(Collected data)
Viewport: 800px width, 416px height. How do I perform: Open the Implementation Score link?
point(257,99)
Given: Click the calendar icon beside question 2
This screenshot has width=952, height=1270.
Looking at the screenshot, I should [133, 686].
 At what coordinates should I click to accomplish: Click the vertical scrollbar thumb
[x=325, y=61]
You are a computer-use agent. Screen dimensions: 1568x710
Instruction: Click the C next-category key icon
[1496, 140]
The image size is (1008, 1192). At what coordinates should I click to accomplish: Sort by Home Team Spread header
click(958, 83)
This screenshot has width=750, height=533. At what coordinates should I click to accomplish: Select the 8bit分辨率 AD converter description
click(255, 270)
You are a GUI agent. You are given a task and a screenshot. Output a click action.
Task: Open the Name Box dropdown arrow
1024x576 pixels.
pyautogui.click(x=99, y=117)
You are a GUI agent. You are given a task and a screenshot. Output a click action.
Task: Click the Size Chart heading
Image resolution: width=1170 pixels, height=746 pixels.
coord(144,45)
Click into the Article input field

WORK TO COMPLETE —
This exercise requires the entries above to be restated exactly.

SOLUTION —
Viewport: 800px width, 416px height. How do I perform: Open the Implementation Score link?
point(257,99)
Given: Click the calendar icon beside question 2
This screenshot has width=952, height=1270.
Looking at the screenshot, I should [133, 686].
 At what coordinates should I click to accomplish: Click the vertical scrollbar thumb
[x=325, y=61]
You are a computer-use agent. Screen dimensions: 1568x710
Instruction: Click the C next-category key icon
[1496, 140]
The image size is (1008, 1192). At what coordinates should I click to accomplish: Sort by Home Team Spread header
click(958, 83)
This screenshot has width=750, height=533. At what coordinates should I click to accomplish: Select the 8bit分辨率 AD converter description
click(255, 270)
You are a GUI agent. You are given a task and a screenshot. Output a click action.
Task: Open the Name Box dropdown arrow
1024x576 pixels.
pyautogui.click(x=99, y=117)
You are a GUI agent. You are given a task and a screenshot. Output a click action.
Task: Click the Size Chart heading
Image resolution: width=1170 pixels, height=746 pixels.
coord(144,45)
Click into the Article input field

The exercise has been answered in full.